Determinadas acciones locales, cada vez más extendidas, han comenzado a realizarse en el mundo para salvar a la naturaleza y, con ella, al hombre que la vive y explota. Sin embargo, la lentitud global al enfrentar el más grande desafío que se le ha presentado a la humanidad, y la indolencia incluso con que muchos gobiernos (entre más poderosos más indolentes) asumen el riesgo de un futuro de más y mayores catástrofes naturales por preservar las ganancias y hegemonías del presente, causan verdadero pavor por el nivel de irresponsabilidad que entraña.

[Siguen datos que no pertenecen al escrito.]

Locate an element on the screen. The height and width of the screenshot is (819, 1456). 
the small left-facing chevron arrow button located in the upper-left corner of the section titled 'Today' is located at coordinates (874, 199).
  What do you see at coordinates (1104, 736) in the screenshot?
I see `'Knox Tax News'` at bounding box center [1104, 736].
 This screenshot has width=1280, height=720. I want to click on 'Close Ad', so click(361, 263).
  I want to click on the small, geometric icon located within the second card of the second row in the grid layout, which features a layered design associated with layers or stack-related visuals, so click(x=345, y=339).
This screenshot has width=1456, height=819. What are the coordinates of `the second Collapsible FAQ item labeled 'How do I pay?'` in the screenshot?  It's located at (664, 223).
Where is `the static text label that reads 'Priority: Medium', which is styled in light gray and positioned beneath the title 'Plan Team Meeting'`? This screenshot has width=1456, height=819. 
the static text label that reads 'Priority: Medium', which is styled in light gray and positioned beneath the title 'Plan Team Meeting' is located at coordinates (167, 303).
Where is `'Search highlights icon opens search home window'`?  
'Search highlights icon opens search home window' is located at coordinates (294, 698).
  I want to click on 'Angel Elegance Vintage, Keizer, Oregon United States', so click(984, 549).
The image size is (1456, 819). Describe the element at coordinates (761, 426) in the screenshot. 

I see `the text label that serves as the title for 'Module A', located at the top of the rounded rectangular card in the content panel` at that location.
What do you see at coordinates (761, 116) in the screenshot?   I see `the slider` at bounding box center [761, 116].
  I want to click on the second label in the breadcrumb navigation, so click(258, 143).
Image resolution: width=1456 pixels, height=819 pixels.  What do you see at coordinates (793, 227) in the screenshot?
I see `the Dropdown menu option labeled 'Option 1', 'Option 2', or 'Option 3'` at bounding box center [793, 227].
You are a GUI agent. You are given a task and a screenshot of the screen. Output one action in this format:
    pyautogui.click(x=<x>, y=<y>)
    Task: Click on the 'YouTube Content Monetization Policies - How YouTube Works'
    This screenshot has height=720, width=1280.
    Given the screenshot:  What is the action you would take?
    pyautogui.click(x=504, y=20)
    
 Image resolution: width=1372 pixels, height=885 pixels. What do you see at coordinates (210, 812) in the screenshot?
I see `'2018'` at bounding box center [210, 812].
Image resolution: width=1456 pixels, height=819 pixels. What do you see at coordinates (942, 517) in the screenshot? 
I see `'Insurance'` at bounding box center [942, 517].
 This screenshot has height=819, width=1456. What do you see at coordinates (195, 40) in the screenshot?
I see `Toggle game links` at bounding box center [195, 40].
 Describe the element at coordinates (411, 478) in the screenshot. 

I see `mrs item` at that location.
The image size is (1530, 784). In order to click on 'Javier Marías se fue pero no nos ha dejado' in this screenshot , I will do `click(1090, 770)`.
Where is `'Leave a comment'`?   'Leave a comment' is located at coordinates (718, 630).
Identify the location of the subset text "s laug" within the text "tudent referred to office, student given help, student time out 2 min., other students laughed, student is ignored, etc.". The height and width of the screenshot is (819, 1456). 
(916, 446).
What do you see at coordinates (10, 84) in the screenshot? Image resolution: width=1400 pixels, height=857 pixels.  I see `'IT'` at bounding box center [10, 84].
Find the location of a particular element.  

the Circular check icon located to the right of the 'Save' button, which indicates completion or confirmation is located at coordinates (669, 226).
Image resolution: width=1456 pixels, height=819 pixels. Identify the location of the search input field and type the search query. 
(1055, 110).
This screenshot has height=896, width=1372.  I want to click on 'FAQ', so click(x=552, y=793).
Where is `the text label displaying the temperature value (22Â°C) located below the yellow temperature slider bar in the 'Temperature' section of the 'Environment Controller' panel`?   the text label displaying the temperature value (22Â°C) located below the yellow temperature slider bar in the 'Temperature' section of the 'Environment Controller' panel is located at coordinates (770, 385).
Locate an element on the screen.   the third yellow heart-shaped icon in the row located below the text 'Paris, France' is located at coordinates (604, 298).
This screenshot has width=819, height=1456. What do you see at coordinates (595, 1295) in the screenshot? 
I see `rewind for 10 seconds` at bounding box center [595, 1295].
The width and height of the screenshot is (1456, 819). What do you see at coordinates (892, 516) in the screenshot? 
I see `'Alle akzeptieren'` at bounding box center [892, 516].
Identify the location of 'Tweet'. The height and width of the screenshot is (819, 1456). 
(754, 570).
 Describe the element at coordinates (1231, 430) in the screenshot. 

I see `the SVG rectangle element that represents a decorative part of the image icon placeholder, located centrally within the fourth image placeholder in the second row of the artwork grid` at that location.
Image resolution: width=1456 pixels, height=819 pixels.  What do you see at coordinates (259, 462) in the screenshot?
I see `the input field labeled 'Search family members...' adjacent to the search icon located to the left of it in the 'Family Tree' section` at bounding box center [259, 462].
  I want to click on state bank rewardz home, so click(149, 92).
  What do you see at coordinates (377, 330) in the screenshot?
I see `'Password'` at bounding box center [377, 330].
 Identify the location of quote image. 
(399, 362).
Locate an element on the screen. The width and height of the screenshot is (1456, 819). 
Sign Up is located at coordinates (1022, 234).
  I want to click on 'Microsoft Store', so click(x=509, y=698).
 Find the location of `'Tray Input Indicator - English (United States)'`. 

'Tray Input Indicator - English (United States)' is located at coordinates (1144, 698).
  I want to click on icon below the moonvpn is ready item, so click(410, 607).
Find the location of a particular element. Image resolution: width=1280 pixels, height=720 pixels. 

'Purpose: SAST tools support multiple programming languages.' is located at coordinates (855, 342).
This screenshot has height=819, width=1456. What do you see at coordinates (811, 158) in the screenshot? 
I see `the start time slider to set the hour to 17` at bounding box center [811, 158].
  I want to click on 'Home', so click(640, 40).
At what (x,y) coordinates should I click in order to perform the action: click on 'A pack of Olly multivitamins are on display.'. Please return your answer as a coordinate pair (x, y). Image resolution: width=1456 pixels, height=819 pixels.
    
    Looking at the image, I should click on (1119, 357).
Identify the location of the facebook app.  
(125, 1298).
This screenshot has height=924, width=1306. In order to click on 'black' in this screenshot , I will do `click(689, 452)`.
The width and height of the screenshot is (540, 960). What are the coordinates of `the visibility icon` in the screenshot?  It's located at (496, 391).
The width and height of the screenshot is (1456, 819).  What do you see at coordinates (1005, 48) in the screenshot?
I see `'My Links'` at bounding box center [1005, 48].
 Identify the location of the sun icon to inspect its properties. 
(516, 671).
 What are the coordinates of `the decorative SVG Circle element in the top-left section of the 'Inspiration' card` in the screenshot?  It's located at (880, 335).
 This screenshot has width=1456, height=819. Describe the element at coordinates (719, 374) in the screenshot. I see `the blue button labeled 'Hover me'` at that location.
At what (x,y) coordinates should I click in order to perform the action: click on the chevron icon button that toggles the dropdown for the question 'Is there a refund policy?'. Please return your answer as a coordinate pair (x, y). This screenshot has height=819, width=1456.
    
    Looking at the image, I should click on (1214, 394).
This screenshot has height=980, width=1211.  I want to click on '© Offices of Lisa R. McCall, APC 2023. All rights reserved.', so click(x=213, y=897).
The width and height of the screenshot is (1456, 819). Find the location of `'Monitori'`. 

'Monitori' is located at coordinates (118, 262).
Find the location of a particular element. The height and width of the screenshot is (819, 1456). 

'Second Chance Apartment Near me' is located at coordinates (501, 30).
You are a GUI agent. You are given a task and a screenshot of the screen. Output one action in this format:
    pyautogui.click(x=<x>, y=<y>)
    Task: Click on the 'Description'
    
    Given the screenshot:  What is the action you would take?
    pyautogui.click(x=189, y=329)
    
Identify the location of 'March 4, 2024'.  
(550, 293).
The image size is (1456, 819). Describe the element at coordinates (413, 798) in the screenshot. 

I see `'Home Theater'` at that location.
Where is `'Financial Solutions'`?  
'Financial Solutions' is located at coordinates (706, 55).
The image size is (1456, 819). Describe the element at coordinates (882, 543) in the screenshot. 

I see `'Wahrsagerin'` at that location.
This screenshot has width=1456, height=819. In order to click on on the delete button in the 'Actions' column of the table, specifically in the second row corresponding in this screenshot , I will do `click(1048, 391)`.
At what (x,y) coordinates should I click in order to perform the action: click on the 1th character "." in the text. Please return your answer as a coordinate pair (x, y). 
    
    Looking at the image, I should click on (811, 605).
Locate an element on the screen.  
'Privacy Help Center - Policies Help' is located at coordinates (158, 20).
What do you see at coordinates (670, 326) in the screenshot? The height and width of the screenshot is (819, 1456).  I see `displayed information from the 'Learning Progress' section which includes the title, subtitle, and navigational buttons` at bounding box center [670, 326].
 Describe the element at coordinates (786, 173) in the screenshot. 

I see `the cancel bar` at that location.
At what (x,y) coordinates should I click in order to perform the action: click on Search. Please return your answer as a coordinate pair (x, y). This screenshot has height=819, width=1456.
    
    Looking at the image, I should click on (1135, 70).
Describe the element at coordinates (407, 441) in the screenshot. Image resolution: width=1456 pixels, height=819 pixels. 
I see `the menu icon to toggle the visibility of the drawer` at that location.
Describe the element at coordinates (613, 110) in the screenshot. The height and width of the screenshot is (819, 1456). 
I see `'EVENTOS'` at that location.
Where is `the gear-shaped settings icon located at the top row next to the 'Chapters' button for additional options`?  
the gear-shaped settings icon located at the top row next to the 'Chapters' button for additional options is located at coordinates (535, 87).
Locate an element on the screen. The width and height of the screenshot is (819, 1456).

Hace ya varios siglos los descendientes de Deucalión y Pirra establecieron la existencia de un juego dialéctico entre el exceso y el castigo. El hombre parecería haber tenido tiempo suficiente, desde entonces, para aprender la necesidad de los equilibrios en cada uno de sus comportamientos y en su relación con el mundo que lo rodea. Sin embargo, no ha sido así, y, lamentablemente, no parece que las cosas cambiarán demasiado pronto en ese sentido. Maremotos, huracanes, lluvias, sequías, calores y olas de frío desaforadas son las advertencias de los “dioses” a los humanos de hoy por sus excesos.
¿Seremos tan sordos como para no oír esas llamadas de la naturaleza que nuestros remotos antepasados ponían en bocas divinas?
La humanidad vive hoy una encrucijada dramática con la conciencia de que hasta es posible calcular el tiempo de acción que le queda a este tercer acto. El agotamiento de las reservas de combustibles fósiles; la escasez de agua que ya sufren millones de seres; la imposibilidad de la tierra de deglutir todos los detritus naturales, tóxicos y hasta radioactivos; la emisión de gases de efecto invernadero en cantidades inadmisibles, ponen el reloj geológico e histórico ante el hombre moderno con la alarma activada y la hora de sonar cada vez más cercana.
La inteligencia ha sido el signo distintivo de una especie capaz de elevarse sobre todas las demás en un pequeño planeta de la Vía Láctea. Sólo esa fabulosa cualidad de pensar y razonar puede hoy salvar al género, aunque al ritmo que van las cosas, con tan pocos líderes mundiales y voluntades individuales dispuestas no solo a pensar, sino a actuar drásticamente, todo parece indicar que las campanas sonarán y no podremos preguntar por quién: doblan por todos nosotros, por los hijos y los nietos de nosotros. Ya estamos más y mejor advertidos que Noé y Amaliwak.